スタートを担当した一條は、まず4周目完了時点でAドライバーハンディキャップを早々に消化。ふたたびコースへと戻るが、スタートから20分過ぎ、ST-3車両が激しいクラッシュを喫し、フルコースイエロー(FCY)が導入され、その後セーフティカーランへと移行する展開となる。その好機を逃すまいとKTMS GR YARISは先手を切ってピットに入り、平良にチェンジ。ベストタイミングで送り出したことが功を奏する展開となり、後続車両にアドバンテージを築くことに成功した。
良い流れのままレースを運べるかと思われたが、クラッシュの影響でガードレールの補修が必要となり、セーフティカーランが続いた後、開始40分ほどで赤旗中断となってしまう。これで築き上げたリードが消失してしまった。
レースは1時間8分の中断を経てリスタートを迎えるが、その後もFCYが二度も入り、一時はラップダウンに追い込まれる苦境に立たされてしまう。ただ、チームはそんな状況にも迅速に対応し、ドライブしていた平良もその気持ちに応えるべく安定したペースを刻み、ポジションを守って奥本に交代した。
ただ最後のスティントを務める奥本がコースに戻り、巻き返しを図ろうとしていたところで、今度はST-Z車両が激しくクラッシュ。再度ガードレール補修が必要となり、ふたたび赤旗中断となった。ここでもまた好機に恵まれず、この時点ではチャンピオン獲得に厳しい順位となっていたため、チームはただ再開を願うばかりだった。もちろんその状況を知る奥本はリスタート時刻に向けて再集中。午後4時に残り30分でレースが再開されると、KTMS全員の思いを背負い、奥本がふたたびコクピットに戻った。
王者獲得に刻々と近づくなかでも焦りは禁物。奥本はプレッシャーに耐えながらも無事にチェッカーまでKTMS GR YARISを運んだ。
夕闇がサーキットを覆うなか、奥本は52周を走破し、KTMS GR YARISを6位でチェッカーに運んだ。この結果、ランキング2位の#13 GR YARISより下位となったが、シーズンでは3.5ポイント差で上回り、KTMSにとって2年ぶりのシリーズタイトルを決めた。
「チャンピオンを獲ることがレース活動のなかでも大きな目標」と語っていた奥本は、クルマから降りるとプレッシャーから解放されたかのように、チーム全員で作り上げ、このレースでも最後まで戦い抜いたKTMS GR YARISを労った。
今季はシーズンを通して大きなトラブル、ミスなどもなくチームワークの良さを活かして一丸となって戦い抜いたKTMS。

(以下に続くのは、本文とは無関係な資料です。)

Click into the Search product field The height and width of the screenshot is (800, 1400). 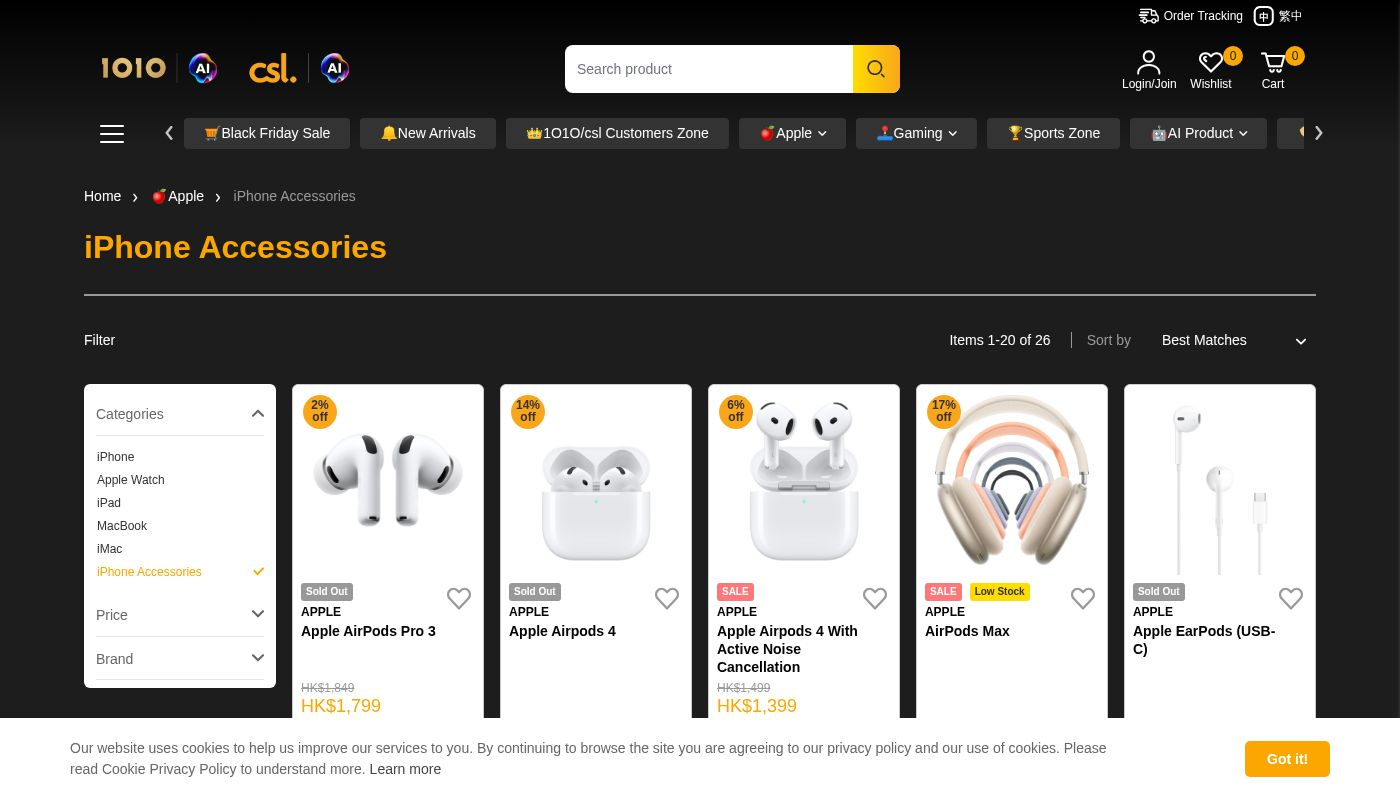coord(709,69)
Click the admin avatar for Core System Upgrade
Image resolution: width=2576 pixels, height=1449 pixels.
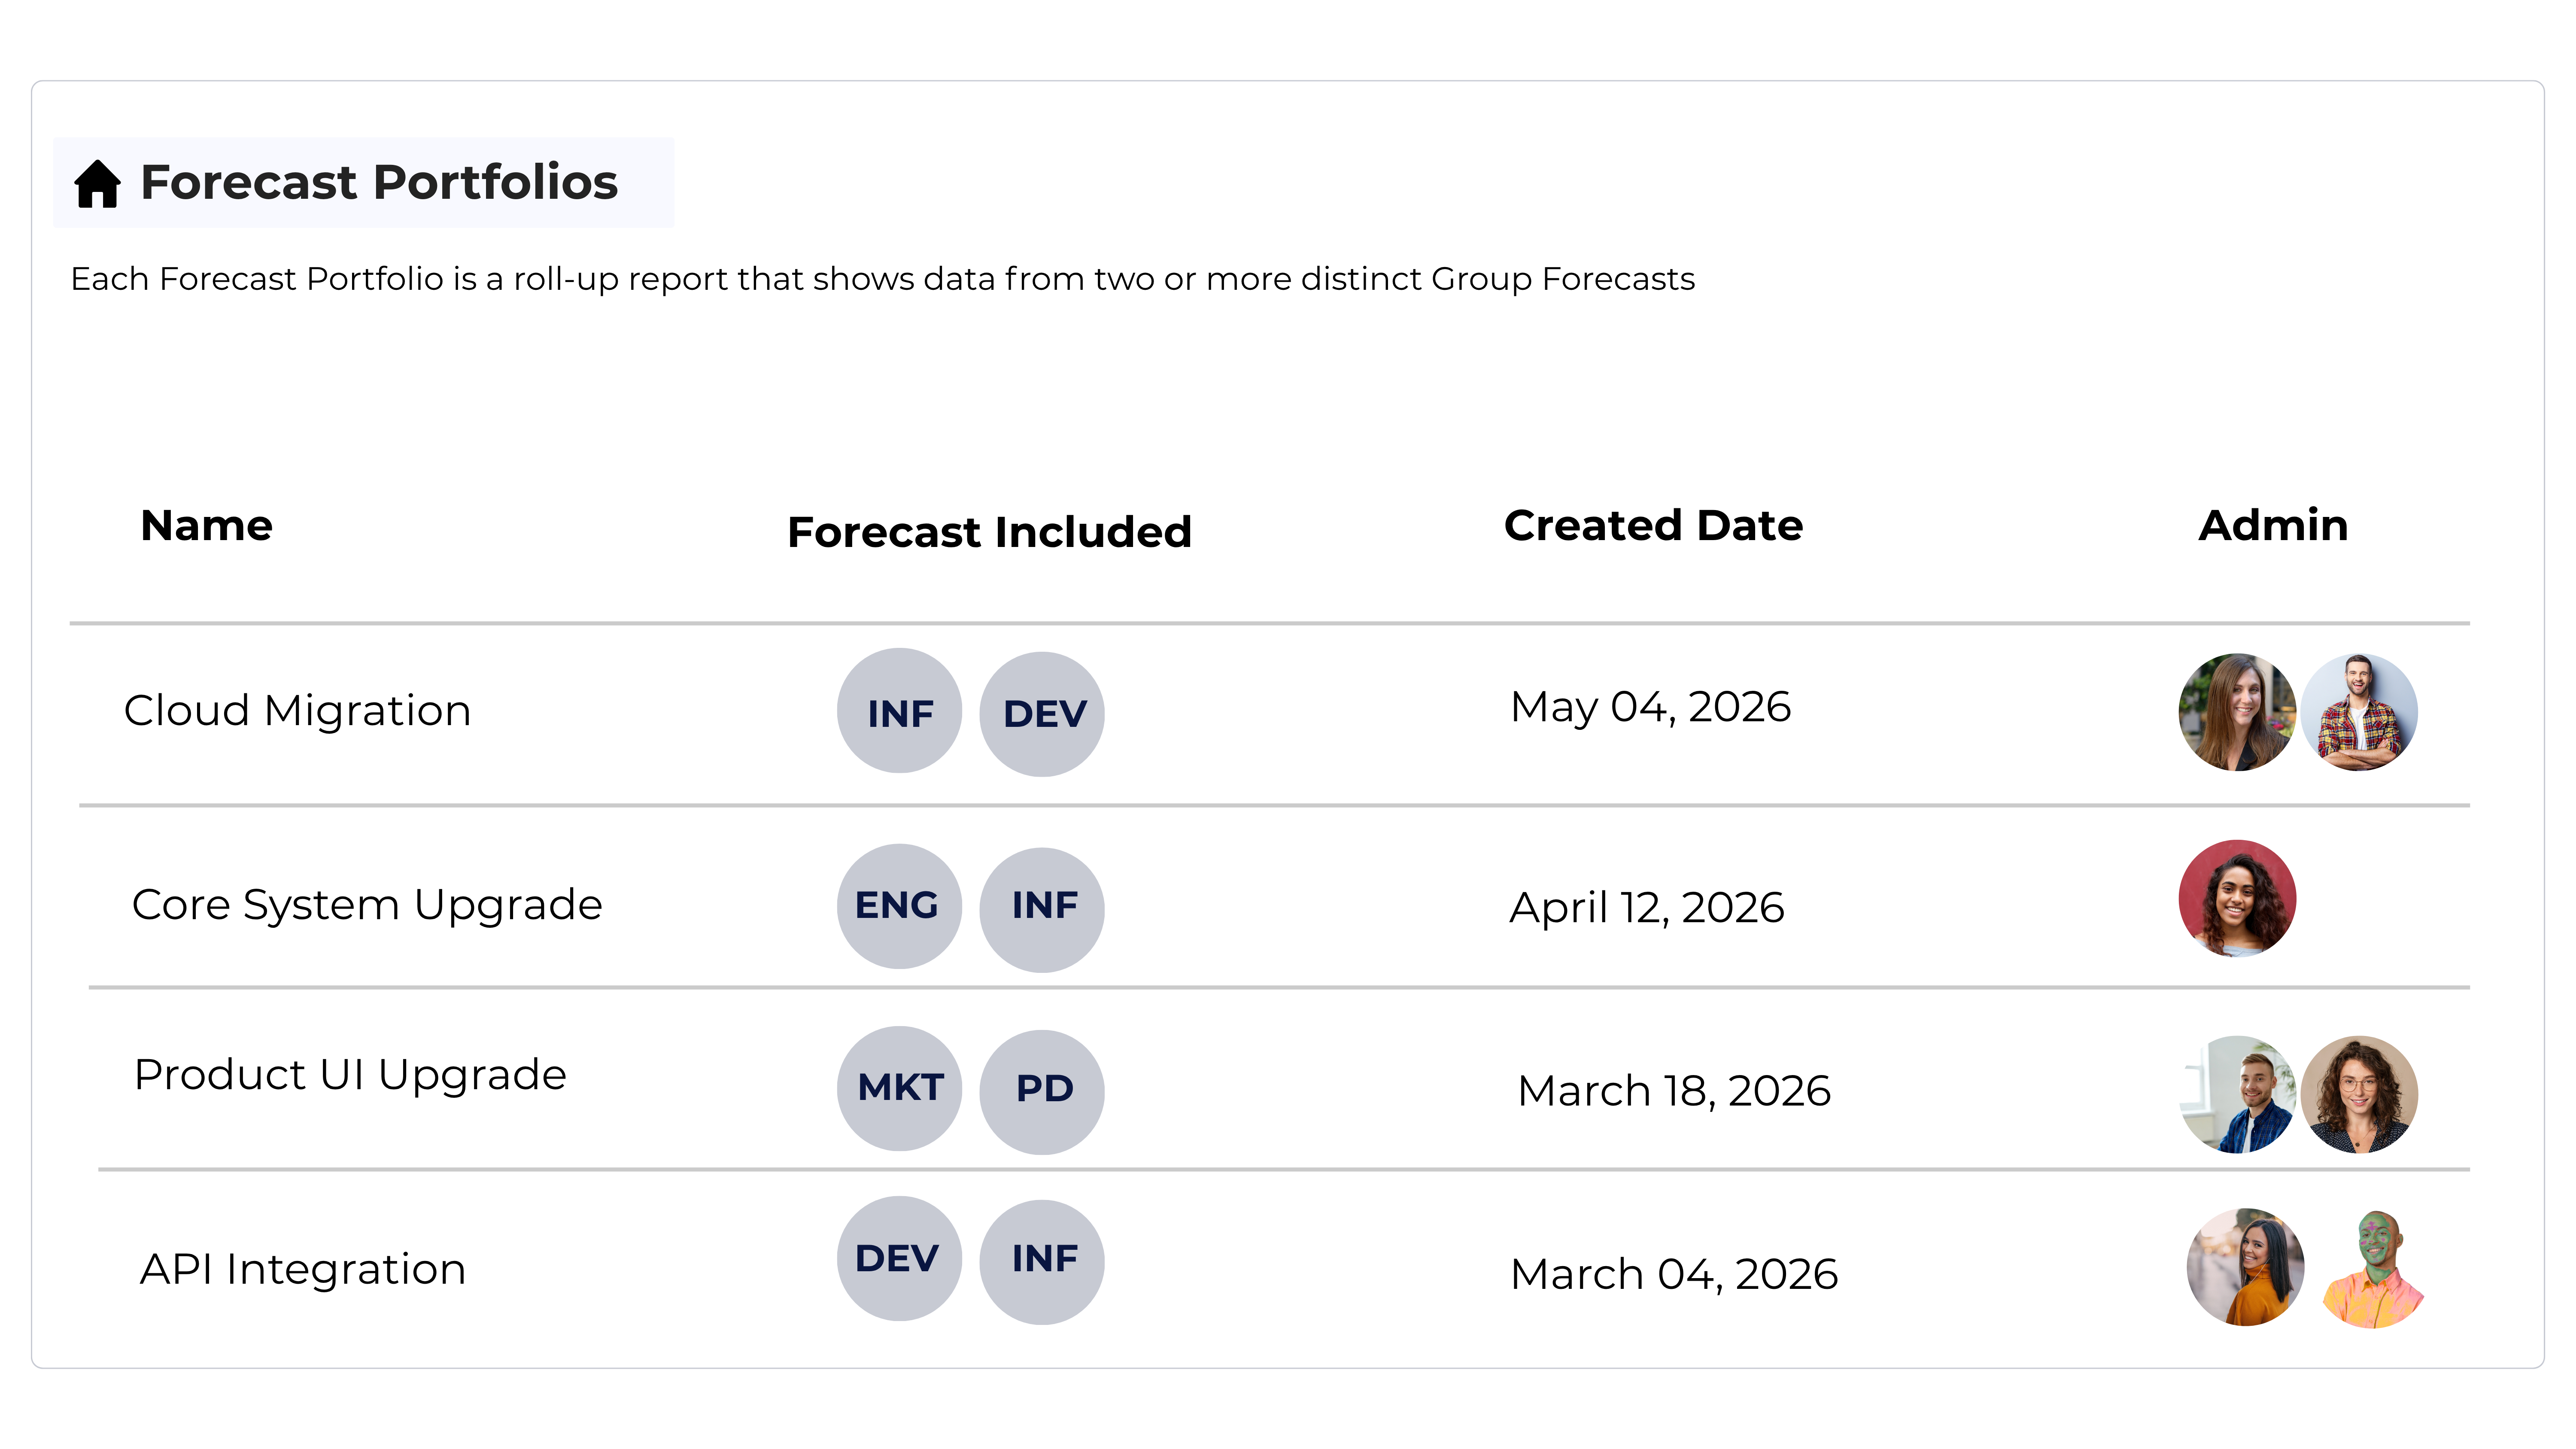click(2237, 898)
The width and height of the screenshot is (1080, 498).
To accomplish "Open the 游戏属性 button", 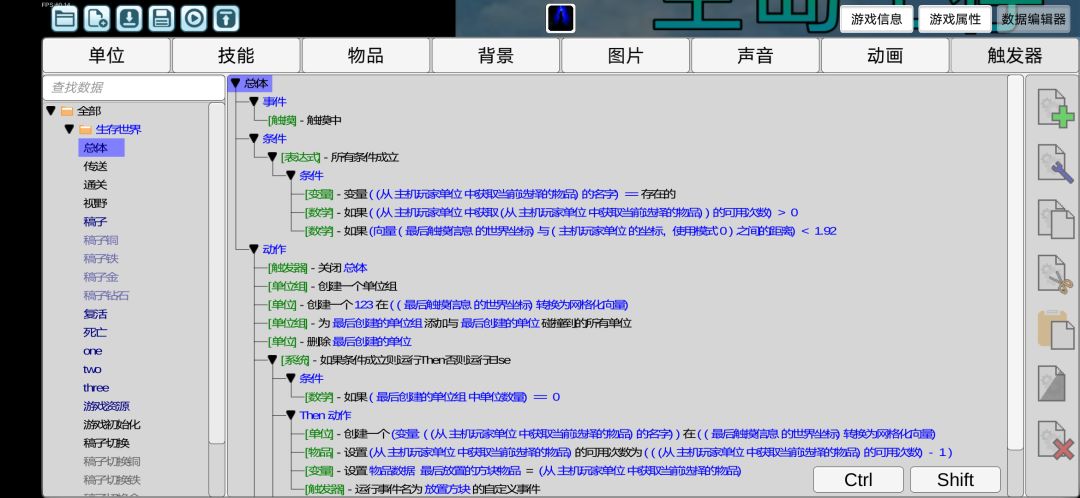I will coord(955,19).
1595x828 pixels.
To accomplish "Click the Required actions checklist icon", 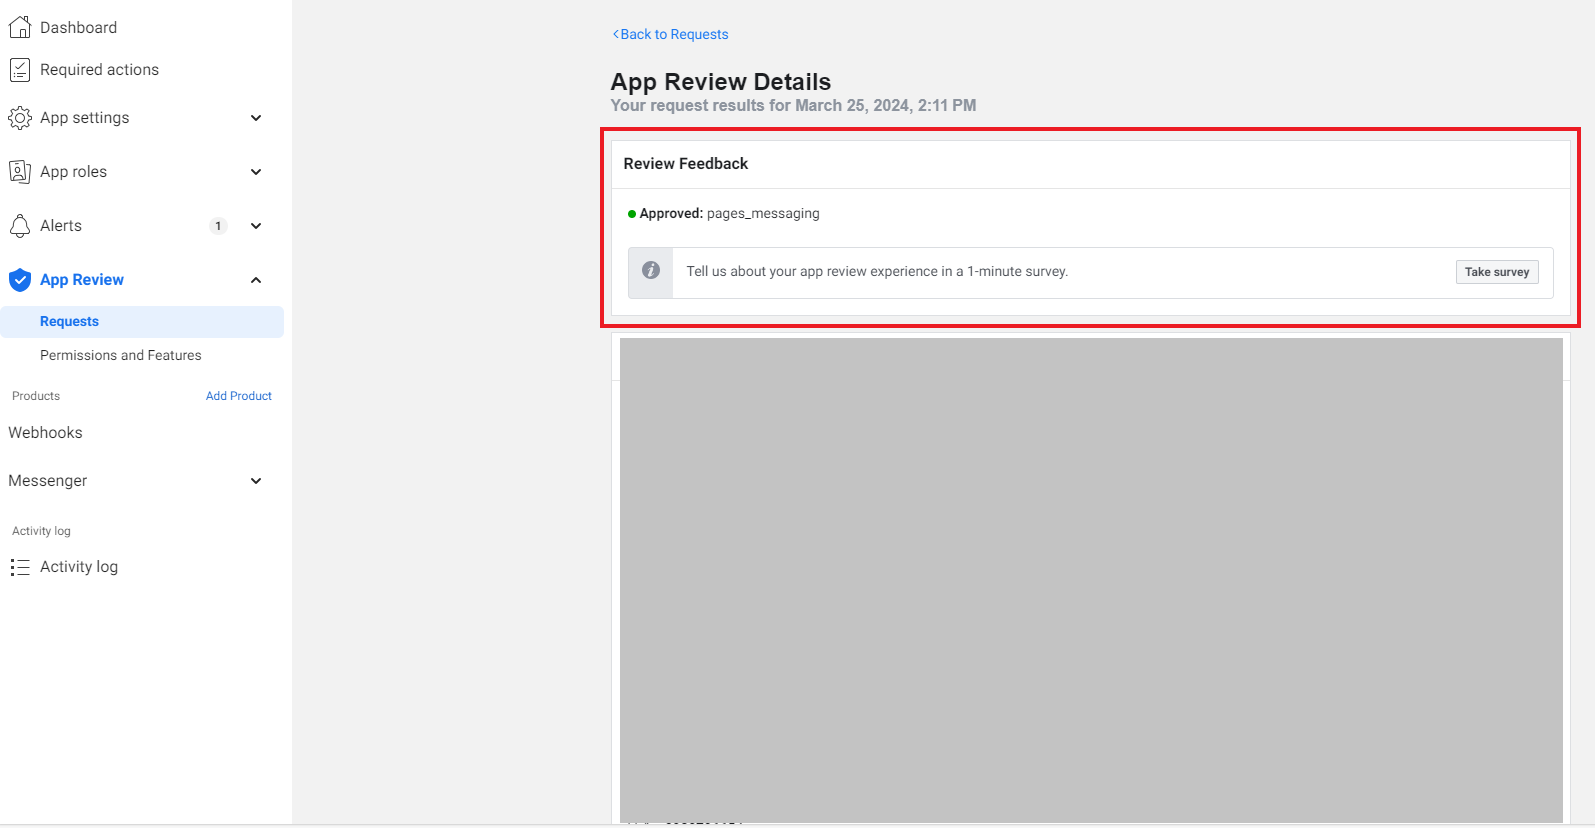I will click(x=19, y=70).
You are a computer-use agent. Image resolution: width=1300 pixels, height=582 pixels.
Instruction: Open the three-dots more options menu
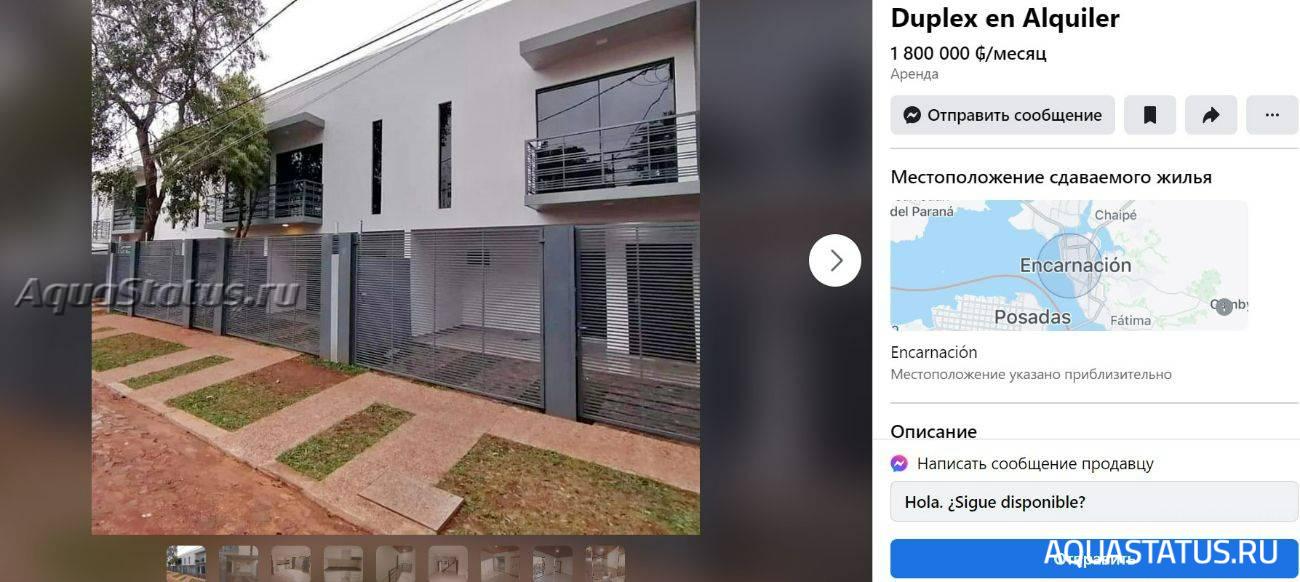tap(1272, 115)
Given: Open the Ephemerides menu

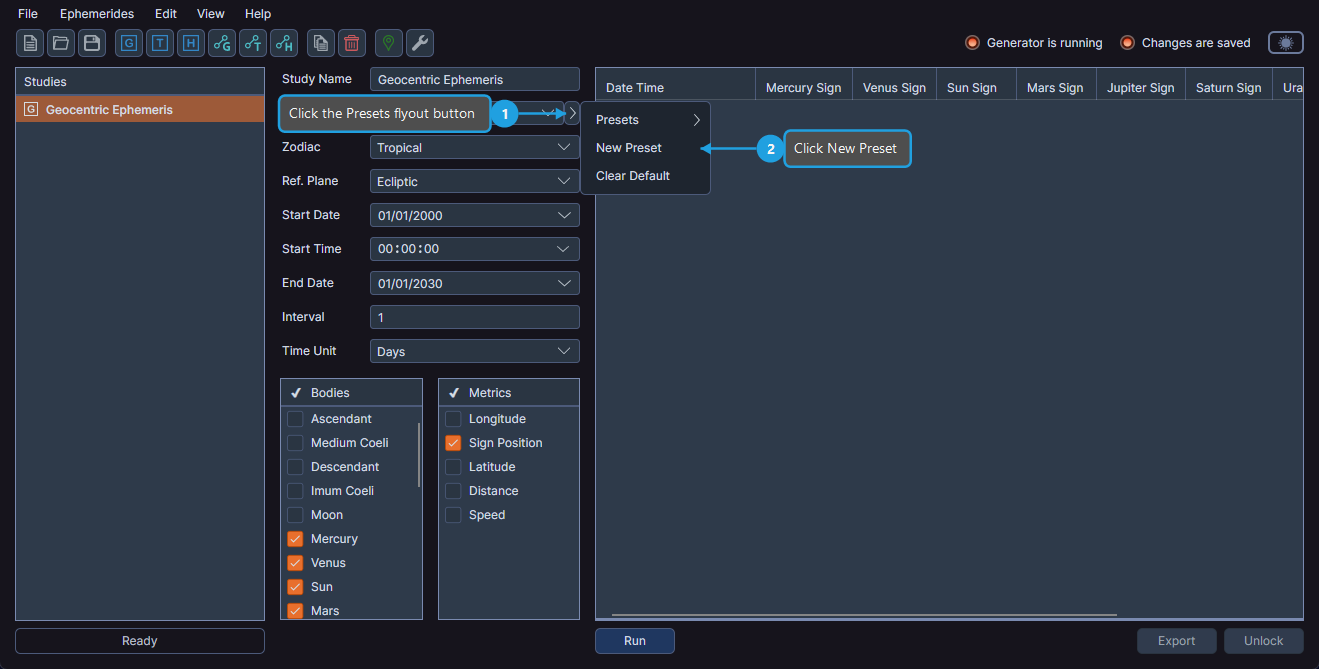Looking at the screenshot, I should coord(96,13).
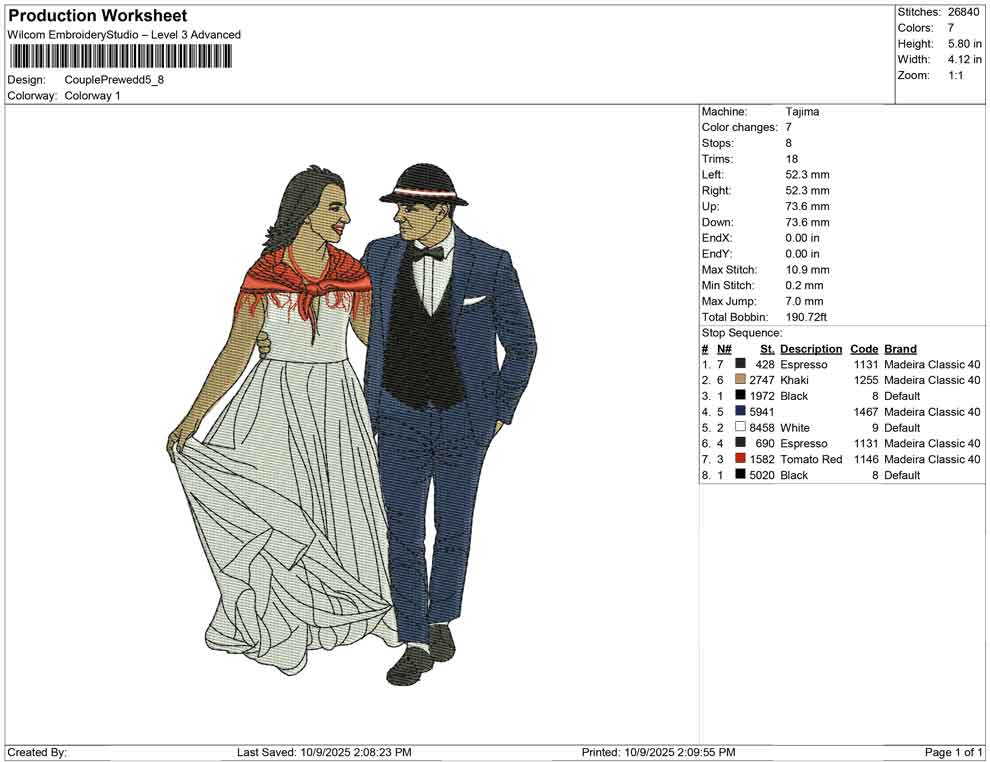The image size is (990, 762).
Task: Click the N# column header
Action: [x=724, y=349]
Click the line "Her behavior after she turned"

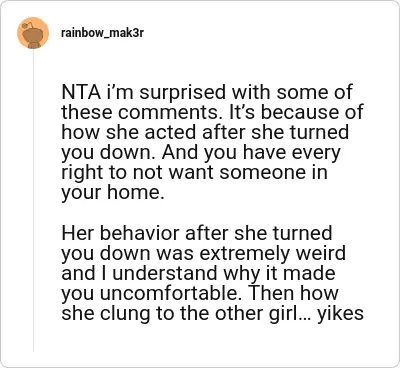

この歓喜のチャンピオン獲得を糧に、チームはさらに一致団結し、連覇に向けて新たなシーズンへ挑むこととなる。
■DRIVERS & ENGINEER VOICE ドライバー&エンジニアコメント
一條 拳吾 KENGO ICHIJO
今回僕たちは戦略やペースに関して、条件が悪いところでしか走れていなくて、もっとペースが上げれられるようなタイミングで毎回FCYが出てしまったりと、まともにレースをさせてもらえなかった感は否めません。二度の赤旗がかなり不利な展開で窮地に追い込まれましたが、最後まで取りこぼさなかったのはチーム力ですね。今年は特に目立ったトラブルが出ることなく、みんな大きなミスをすることなくやりきれました。細かい積み重ねがこの結果を引き寄せたと思います。
奥本 隼士 SHUNJI OKUMOTO
これほど逆境があるのかと、本当にどうなるか分からない不安な気持ちで走っていたのが正直なところです。小林選手や中村選手の気持ちも背負い、助っ人の平良選手やKTMSの皆さんの思いがこもったクルマで、絶対無事にチェッカーまで運ぶ気持ちを切らさずに走れたことが嬉しいです。今年は2年目の僕がチームを引っ張らなければと思っていましたし、だからこそ絶対にチャンピオンを獲りたかったので本当に良かったです。この先もこの経験をレースで活かしていきたいです。
平良 響 HIBIKI TAIRA
ライバルたちのペースが速く勝てない状況でしたが、1回目のピットインのタイミングが完璧でした。その後は赤旗が出て不利な状況になってしまいましたが、すぐにチーム全体が動いたので、そこはチーム力だと思います。僕は初めて乗るクルマでしたが、ひさしぶりにこのチームで乗り、2年前のチャンピオンを獲ったときと比べても新鮮味溢れるコメントができたと思います。逆境の展開でしたが、最終戦はみんなで頑張った結果、6位でチャンピオンを獲れたのかなと思います。
上田 昌宏 MASAHIRO UEDA 神戸トヨペットエンジニア
予選は思っていたよりタイムが伸びず、少しセットアップが煮詰められていなかったと感じています。ただCドライバー予選でロングランの燃費データも取れて、レースに反映できたので良かったです。レースは1回目のセーフティカーでハンディ分を巻き返せましたが、以降は不運続きでした。チャンピオンは獲れましたが、ペースも思っていたよりも伸びず、もう少しセットを煮詰める時間と各ドライバーの特性を理解して、タイヤの選択など取り組んでいかなければなりませんね。